#### Task description
Extract the material from the line containing "The height and" up to and including the line containing "will [x=124, y=903].", and repeat those lines exactly with nothing else.

#### Given information
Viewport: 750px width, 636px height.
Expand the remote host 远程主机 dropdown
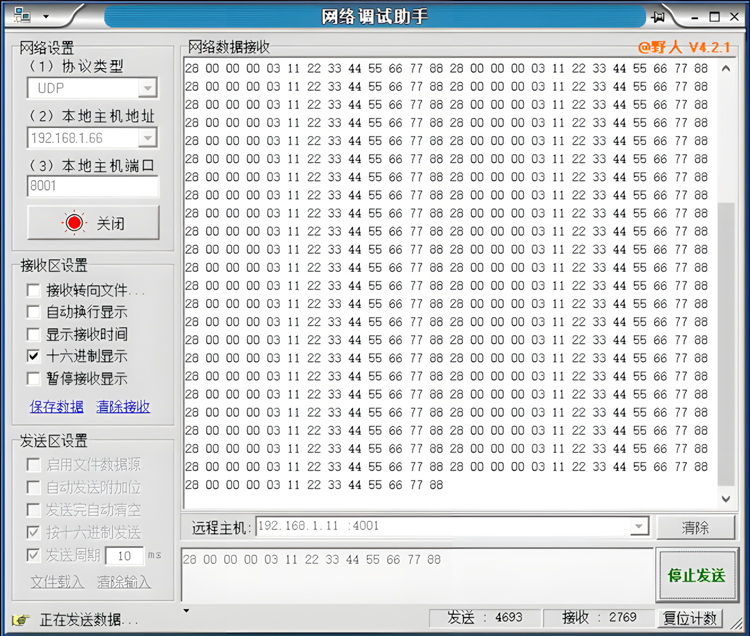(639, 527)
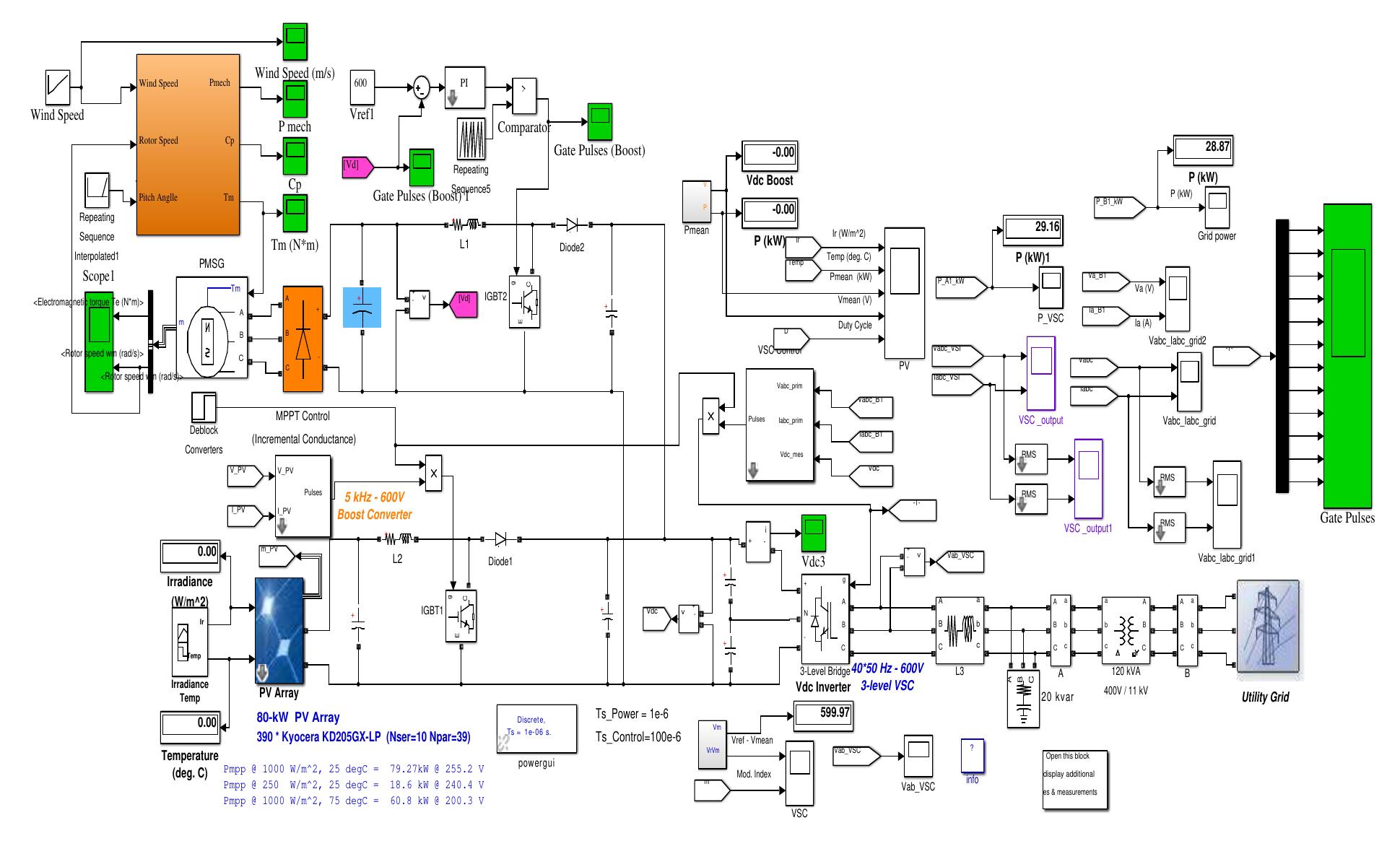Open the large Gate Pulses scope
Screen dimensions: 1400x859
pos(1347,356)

==

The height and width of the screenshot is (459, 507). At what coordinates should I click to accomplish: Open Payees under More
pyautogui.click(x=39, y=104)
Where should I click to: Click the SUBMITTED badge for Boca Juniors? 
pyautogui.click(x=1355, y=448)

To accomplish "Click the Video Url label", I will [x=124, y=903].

#### The completed task
The height and width of the screenshot is (459, 507). At what coordinates should I click to accomplish: Open Payees under More
pyautogui.click(x=39, y=104)
Where should I click to: Click the SUBMITTED badge for Boca Juniors? 
pyautogui.click(x=1355, y=448)

To accomplish "Click the Video Url label", I will [x=124, y=903].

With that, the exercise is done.